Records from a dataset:
----

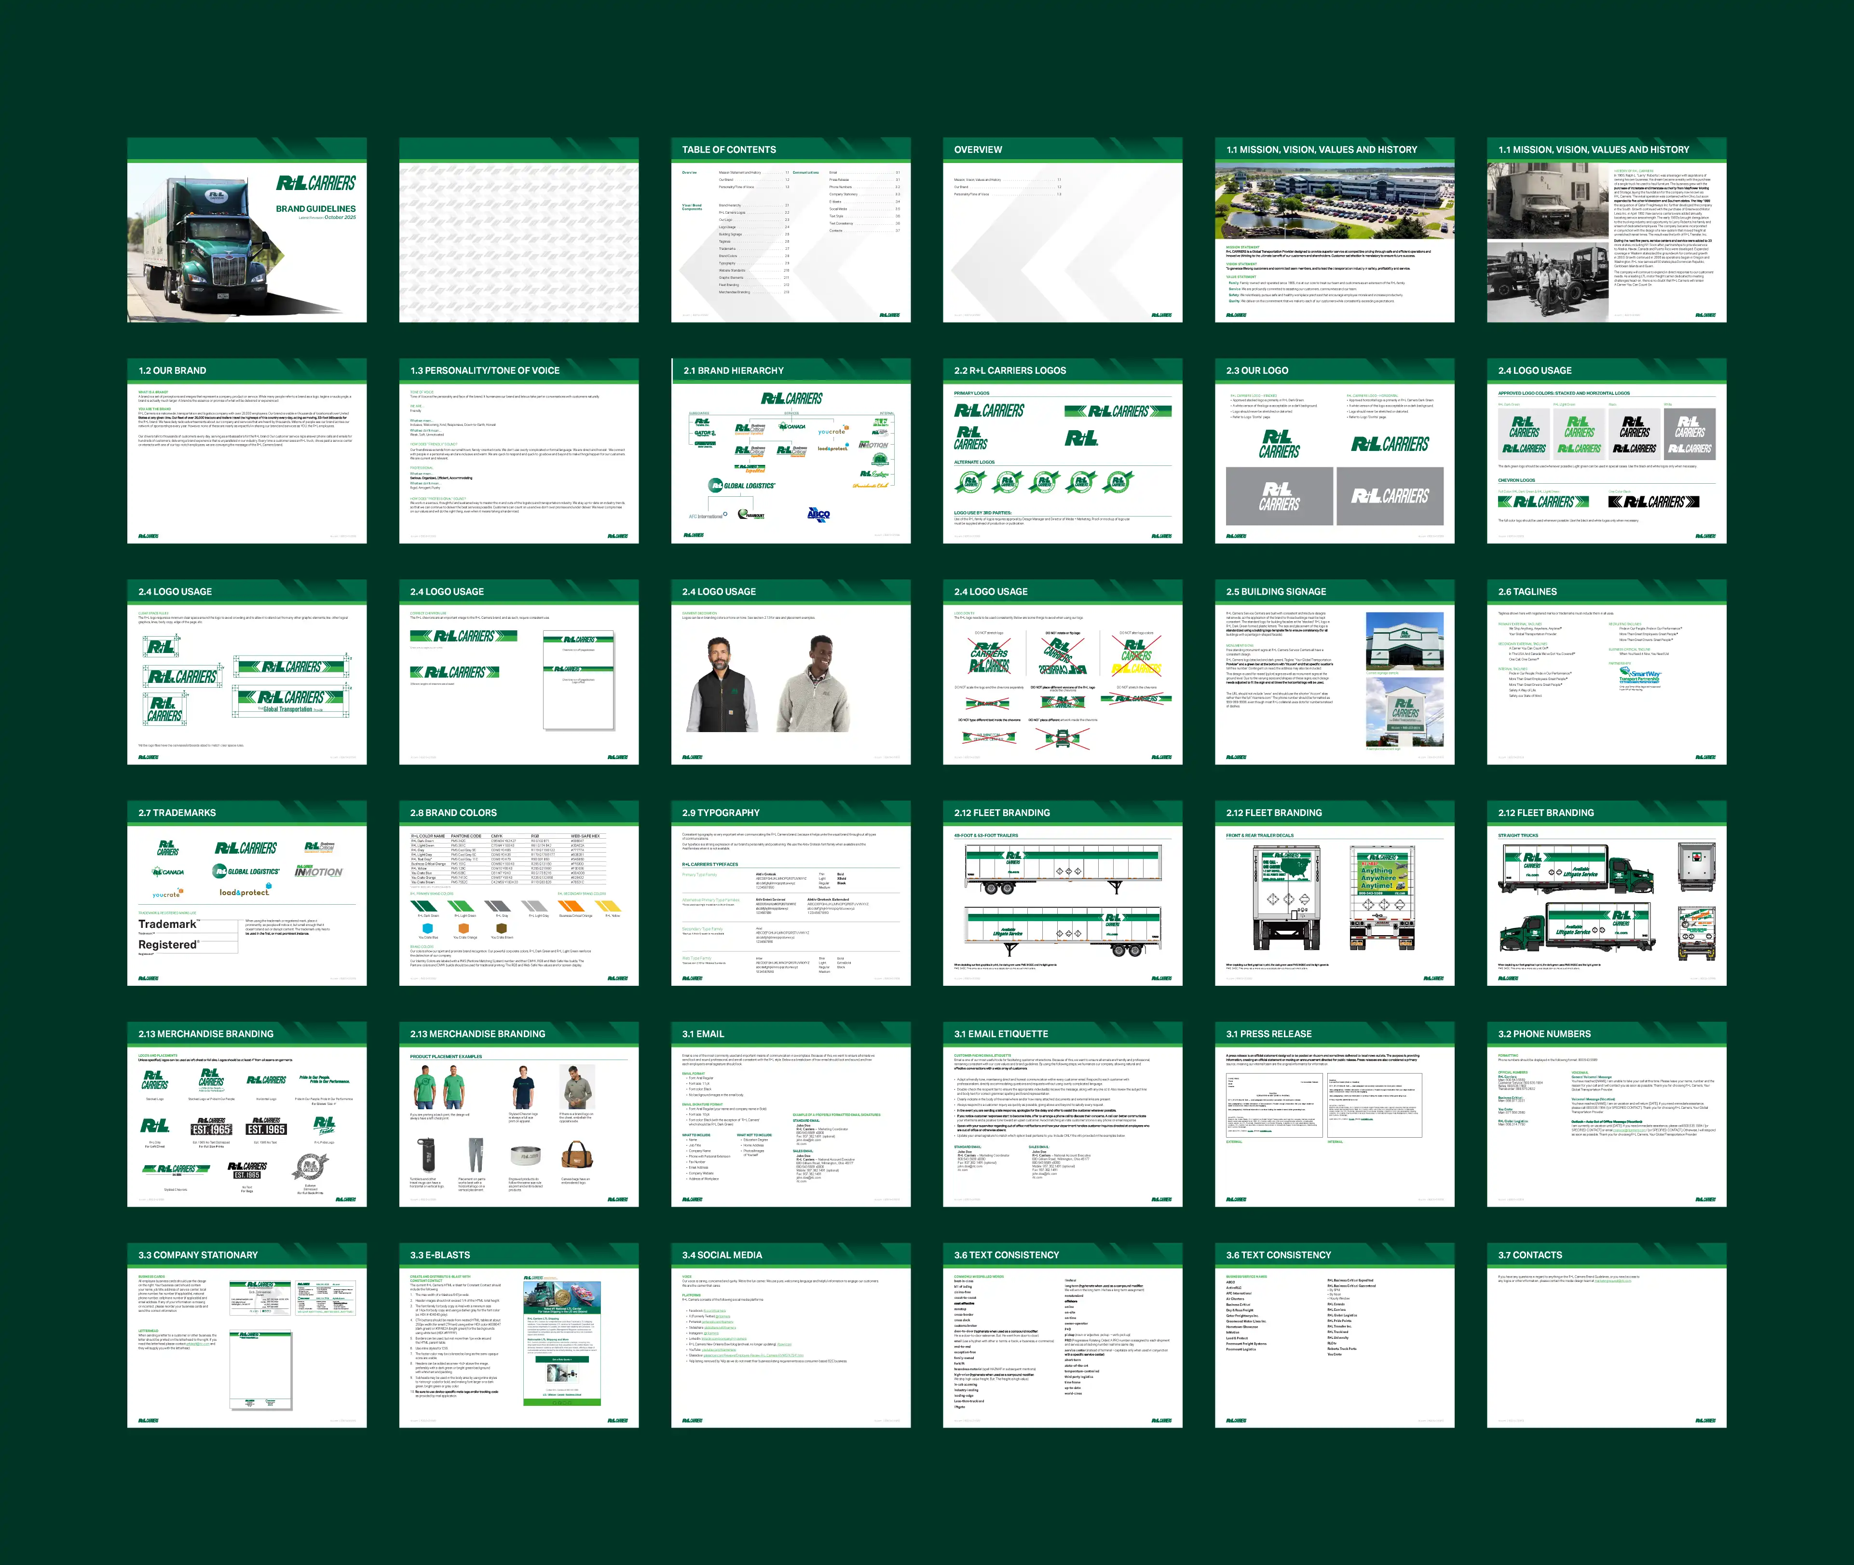Screen dimensions: 1854x1565
Task: Select the 2.1 Brand Hierarchy page
Action: point(790,451)
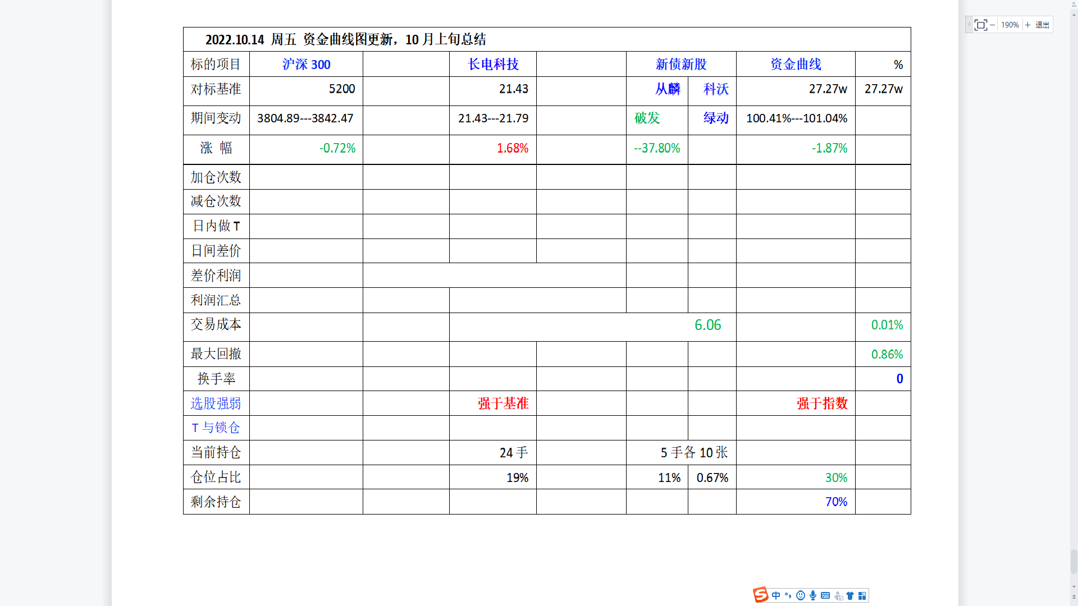
Task: Click the grip handle beside the zoom toolbar
Action: [969, 24]
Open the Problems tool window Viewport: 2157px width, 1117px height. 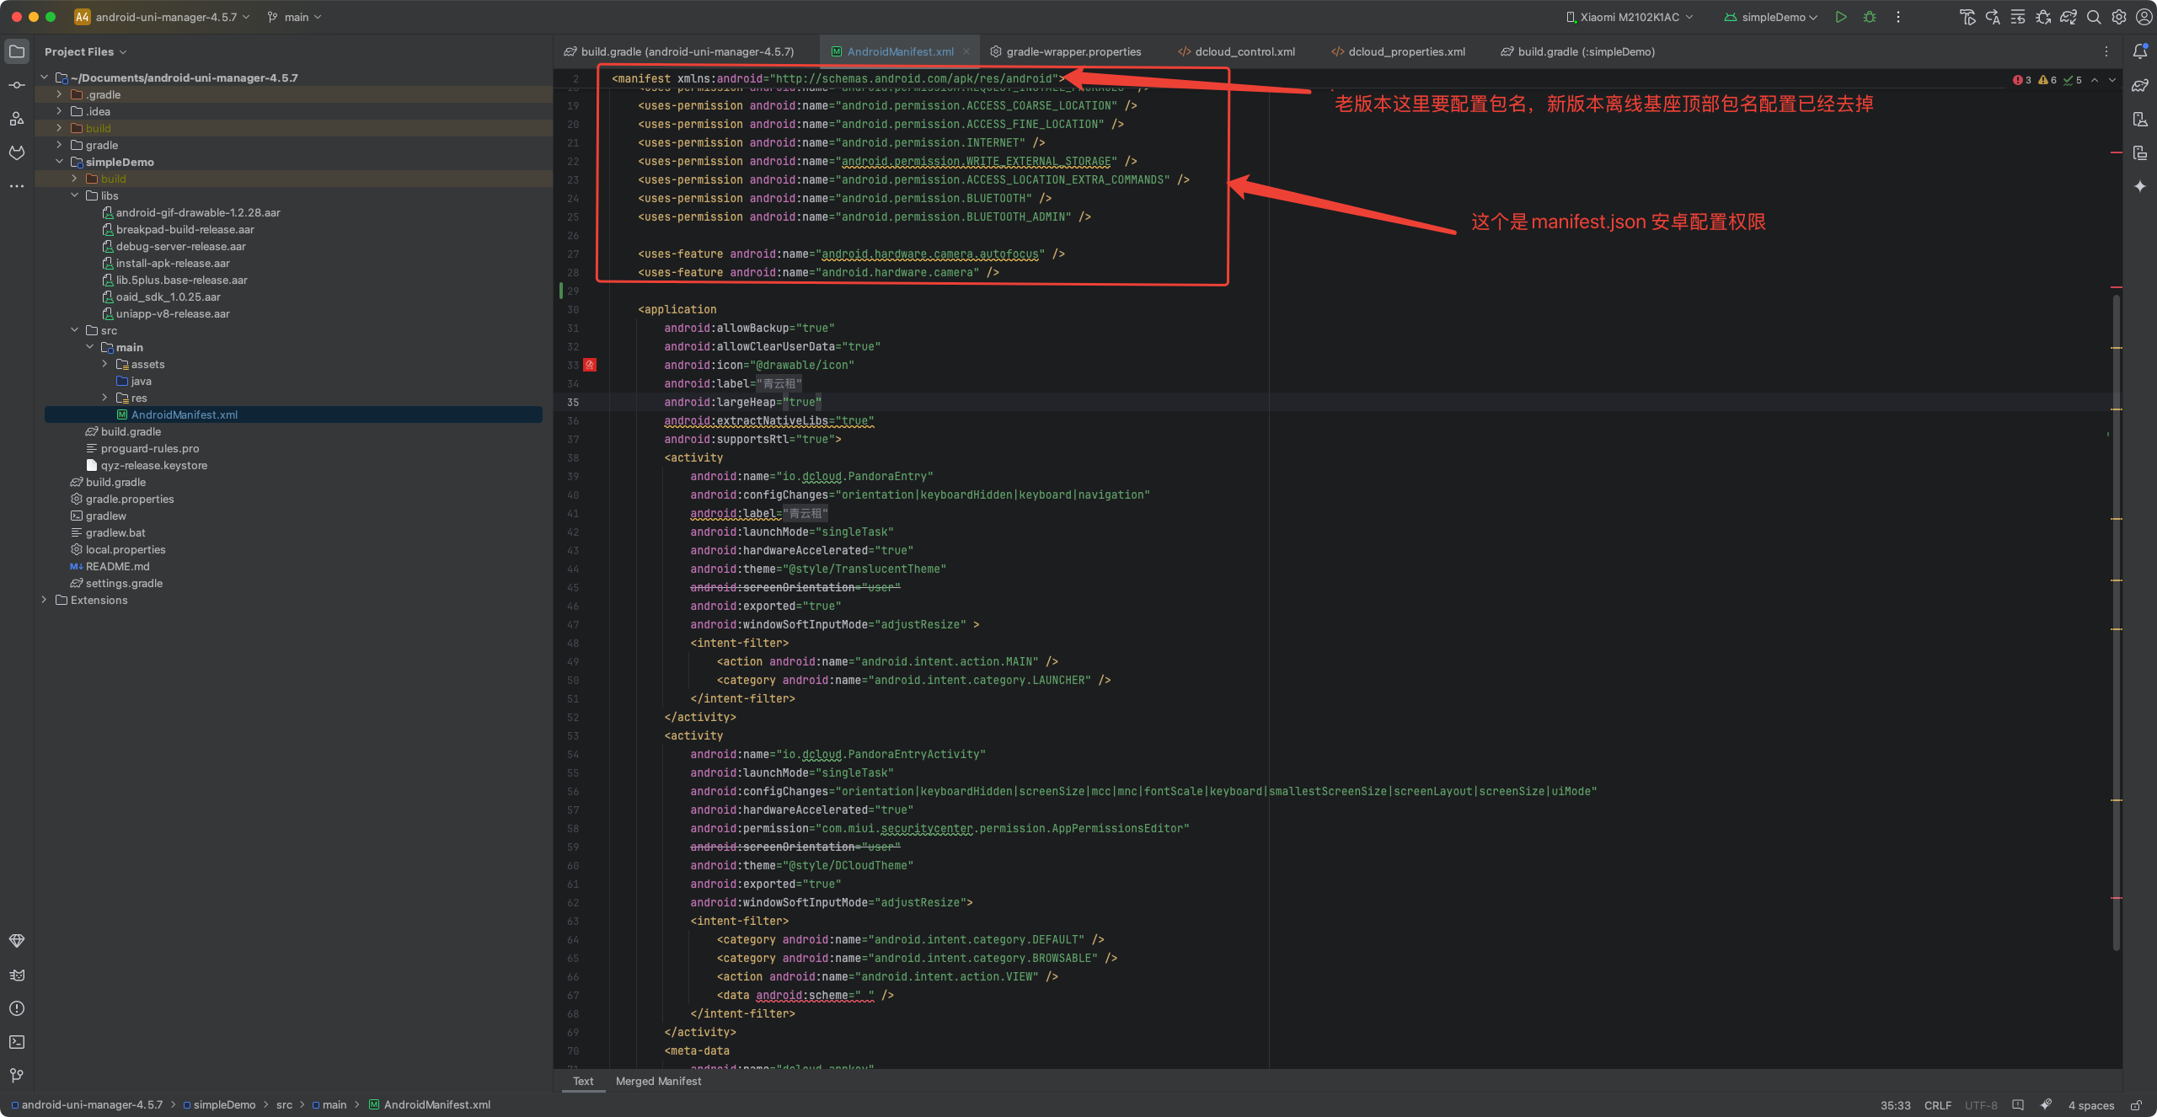(x=17, y=1008)
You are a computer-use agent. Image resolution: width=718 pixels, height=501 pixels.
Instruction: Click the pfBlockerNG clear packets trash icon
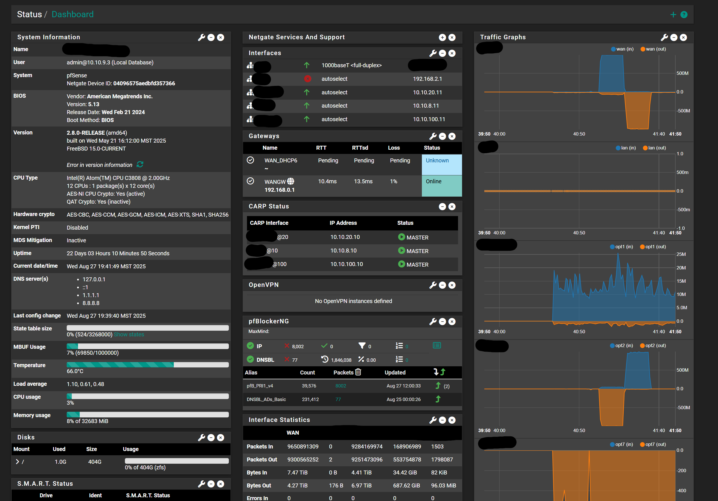tap(358, 372)
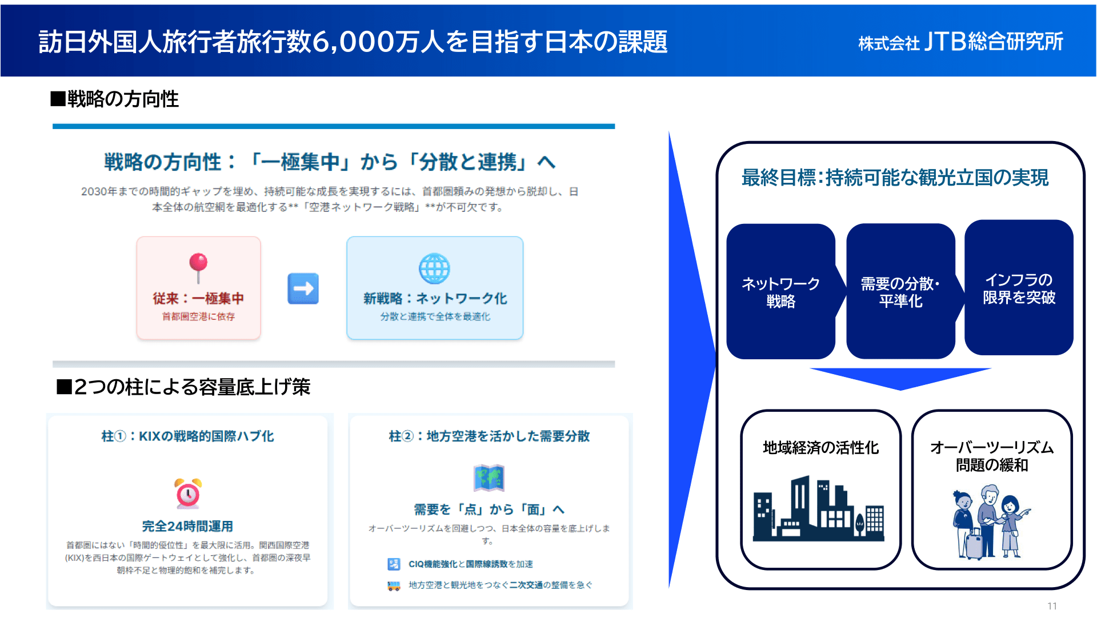Click the page number 11

click(x=1052, y=606)
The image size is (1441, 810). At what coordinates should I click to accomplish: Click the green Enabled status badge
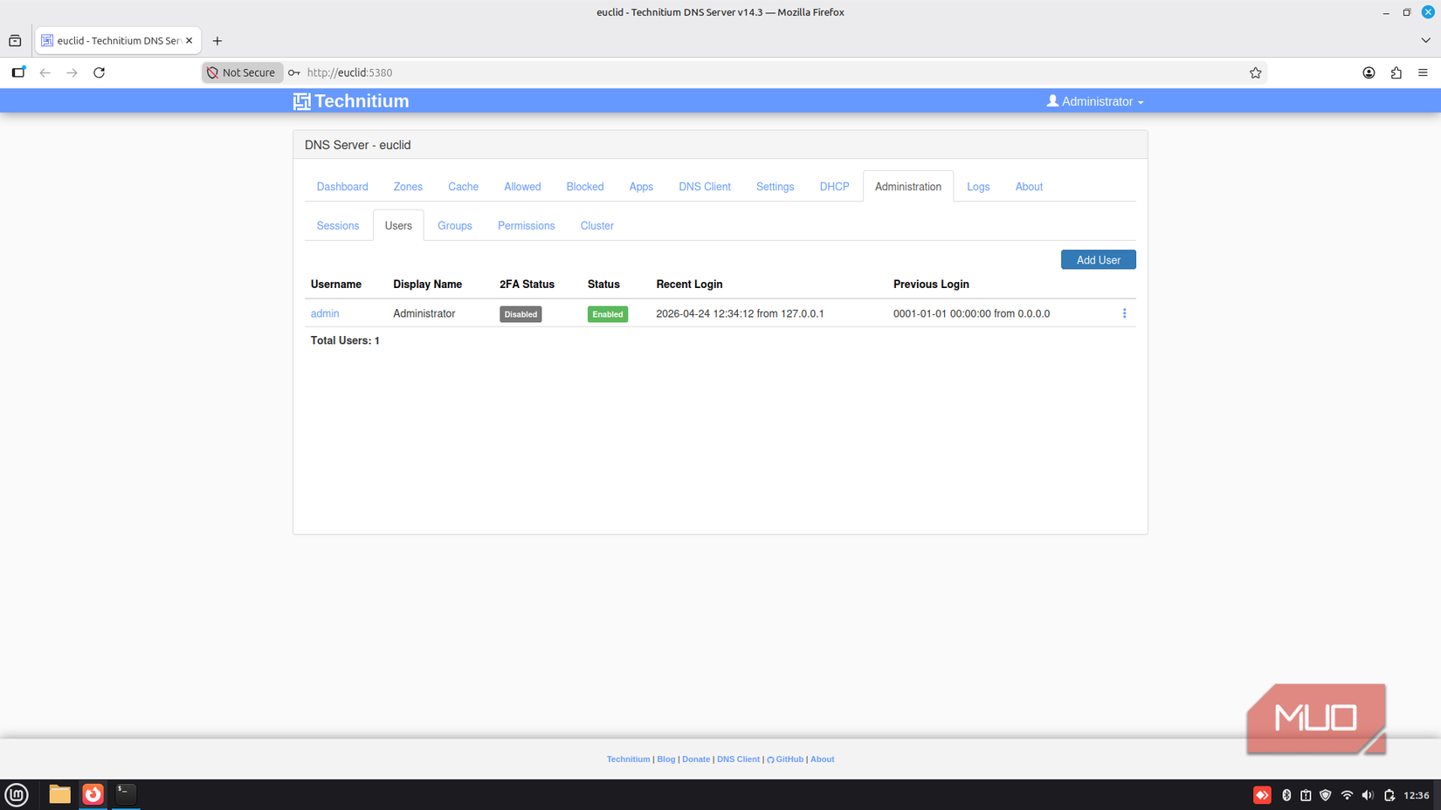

----

The reply needs to repeat exactly the line containing "Instruction: Click the" and each line after it, through the final line of the entries above, and to skip the pictures.

Solved problem —
Instruction: Click the pfBlockerNG clear packets trash icon
tap(358, 372)
Click the page number 11

click(x=1052, y=606)
The image size is (1441, 810). At what coordinates should I click to accomplish: Click the green Enabled status badge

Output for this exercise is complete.